With an artist of Fellini's stature, the moments of intense emotional communication his films inspire in their viewers more than justify their study and continuous rescreening. There are images in a work by Fellini that cannot be reproduced by any other filmmaker and are so clearly a product of a single style and a unique sensibility that they could never be mistaken for the style of any other director. Some of these include Zampano's single tear on the beach at the conclusion of La strada when he realizes that Gelsomina will never return; the magic moment when Marcello Mastroianni and Anita Ekberg enter Rome's Trevi Fountain in La dolce vita; the mysteriously festive circle of artistic creativity that concludes 8 T/x after the director Guido Anselmi has concluded his film must end because he has nothing to say; the unforgettable appearance of the patently cardboard ocean liner Rex in Amarcord; and Casanova's dream of a waltz with a wooden doll (the only woman with whom he has had a successful sexual liaison) upon a frozen Venetian lagoon. The list of such sublime epiphanies in Fellini's cinema could be lengthened, but the point is simple. No other Italian director, and perhaps no other director in the history of the cinema, has relied so much upon his own private resources to communicate with us through what he hopes will be universal images, images that awaken in us something that is, in the Jungian sense, archetypal. Besides being a storyteller, Fellini was essentially a poet. He created his visual images primarily through an examination of his own dream life, and when his personal expression succeeded in tapping into a similar visual experience in his audience, this linkage, this reception of a personal form of poetic communica tion, created a powerful emotional experience that is often unforgettable.

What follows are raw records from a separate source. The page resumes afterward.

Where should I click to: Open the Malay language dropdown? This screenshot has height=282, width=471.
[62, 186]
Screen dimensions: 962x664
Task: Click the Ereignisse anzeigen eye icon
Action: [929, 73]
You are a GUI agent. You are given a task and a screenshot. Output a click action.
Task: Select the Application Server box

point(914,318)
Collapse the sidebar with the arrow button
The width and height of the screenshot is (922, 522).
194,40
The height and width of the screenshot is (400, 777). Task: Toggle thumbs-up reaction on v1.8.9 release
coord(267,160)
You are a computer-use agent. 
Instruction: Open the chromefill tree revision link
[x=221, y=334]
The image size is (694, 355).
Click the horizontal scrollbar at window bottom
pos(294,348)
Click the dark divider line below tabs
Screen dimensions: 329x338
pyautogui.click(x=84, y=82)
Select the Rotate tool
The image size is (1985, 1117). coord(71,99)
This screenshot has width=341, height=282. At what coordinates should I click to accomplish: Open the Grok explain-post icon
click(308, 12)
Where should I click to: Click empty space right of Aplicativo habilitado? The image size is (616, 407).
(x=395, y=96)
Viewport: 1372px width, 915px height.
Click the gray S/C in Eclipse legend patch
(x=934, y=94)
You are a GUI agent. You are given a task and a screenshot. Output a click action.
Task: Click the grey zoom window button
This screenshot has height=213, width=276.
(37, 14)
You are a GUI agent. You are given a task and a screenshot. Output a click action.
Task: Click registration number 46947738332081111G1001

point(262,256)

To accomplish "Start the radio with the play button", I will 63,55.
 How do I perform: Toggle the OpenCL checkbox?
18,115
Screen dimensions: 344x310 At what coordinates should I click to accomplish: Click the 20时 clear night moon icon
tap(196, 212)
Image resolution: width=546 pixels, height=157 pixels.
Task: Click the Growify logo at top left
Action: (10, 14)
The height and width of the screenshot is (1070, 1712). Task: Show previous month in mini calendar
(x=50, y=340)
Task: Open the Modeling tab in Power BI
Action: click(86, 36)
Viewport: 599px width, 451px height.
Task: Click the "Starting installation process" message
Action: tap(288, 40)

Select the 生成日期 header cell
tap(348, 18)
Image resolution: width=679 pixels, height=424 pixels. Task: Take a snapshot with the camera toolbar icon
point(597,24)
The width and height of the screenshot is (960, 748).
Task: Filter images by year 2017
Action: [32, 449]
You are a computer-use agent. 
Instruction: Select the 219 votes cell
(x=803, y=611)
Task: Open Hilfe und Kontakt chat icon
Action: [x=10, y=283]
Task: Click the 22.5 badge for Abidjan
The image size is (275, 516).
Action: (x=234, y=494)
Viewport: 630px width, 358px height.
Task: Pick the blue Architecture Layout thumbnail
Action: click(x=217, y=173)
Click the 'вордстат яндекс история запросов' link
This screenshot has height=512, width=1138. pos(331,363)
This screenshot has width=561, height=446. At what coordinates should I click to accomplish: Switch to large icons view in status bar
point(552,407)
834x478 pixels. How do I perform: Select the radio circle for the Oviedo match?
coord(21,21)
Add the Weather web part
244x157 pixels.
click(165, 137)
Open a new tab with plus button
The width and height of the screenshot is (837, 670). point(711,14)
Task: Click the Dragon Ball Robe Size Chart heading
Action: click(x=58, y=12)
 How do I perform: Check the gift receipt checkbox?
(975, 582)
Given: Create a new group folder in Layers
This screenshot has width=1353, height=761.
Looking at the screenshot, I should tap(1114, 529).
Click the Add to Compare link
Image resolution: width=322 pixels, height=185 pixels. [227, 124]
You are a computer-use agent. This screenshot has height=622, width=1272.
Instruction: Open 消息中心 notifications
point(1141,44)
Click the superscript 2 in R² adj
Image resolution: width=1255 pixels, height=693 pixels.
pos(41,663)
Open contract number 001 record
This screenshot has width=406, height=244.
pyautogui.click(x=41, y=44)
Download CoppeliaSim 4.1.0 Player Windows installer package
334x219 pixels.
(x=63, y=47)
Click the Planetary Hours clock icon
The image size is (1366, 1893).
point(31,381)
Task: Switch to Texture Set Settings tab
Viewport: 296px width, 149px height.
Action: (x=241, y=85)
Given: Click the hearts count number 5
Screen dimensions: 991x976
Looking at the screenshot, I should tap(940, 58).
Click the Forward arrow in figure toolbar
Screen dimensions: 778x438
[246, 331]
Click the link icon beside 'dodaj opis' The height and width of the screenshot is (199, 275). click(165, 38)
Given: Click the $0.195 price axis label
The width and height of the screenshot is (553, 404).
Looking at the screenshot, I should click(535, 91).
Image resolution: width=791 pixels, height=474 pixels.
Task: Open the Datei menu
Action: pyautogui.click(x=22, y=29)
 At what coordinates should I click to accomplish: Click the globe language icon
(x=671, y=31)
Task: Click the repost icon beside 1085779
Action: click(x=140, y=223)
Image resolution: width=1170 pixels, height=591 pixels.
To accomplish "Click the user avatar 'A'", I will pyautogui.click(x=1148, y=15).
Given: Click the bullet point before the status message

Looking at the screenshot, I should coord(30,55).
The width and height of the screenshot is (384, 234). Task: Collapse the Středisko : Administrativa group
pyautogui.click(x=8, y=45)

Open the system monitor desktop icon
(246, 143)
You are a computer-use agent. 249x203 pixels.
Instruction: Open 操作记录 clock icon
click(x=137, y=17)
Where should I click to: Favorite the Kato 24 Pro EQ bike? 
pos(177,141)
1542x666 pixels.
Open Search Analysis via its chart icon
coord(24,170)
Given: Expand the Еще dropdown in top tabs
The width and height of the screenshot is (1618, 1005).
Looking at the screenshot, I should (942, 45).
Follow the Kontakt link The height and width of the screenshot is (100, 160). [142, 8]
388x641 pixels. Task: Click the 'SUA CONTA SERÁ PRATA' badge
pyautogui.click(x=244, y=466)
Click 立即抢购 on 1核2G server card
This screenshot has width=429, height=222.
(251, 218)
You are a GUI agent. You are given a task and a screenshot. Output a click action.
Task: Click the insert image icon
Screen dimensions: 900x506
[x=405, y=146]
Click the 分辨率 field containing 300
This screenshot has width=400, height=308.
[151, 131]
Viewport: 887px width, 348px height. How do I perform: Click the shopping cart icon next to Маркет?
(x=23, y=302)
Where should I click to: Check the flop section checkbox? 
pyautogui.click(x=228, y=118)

If Fellini's attempts to delve into the depths of the human imagination may explain his impact upon individual filmgoers, Fellini's obsession with the irrational is also the aspect of his fantasy that frightens most film critics, whose task is normally to explain rather than to argue (as Fellini himself often asserts) that rational explanations are fruitless. It is this dilemma that a Fellini critic must face squarely: how to apply rational and critical discourse to a cinema that fundamentally privileges fantasy, imagination, and the irrational. I trust that the reader will judge my attempt to do so suggestive and even provocative.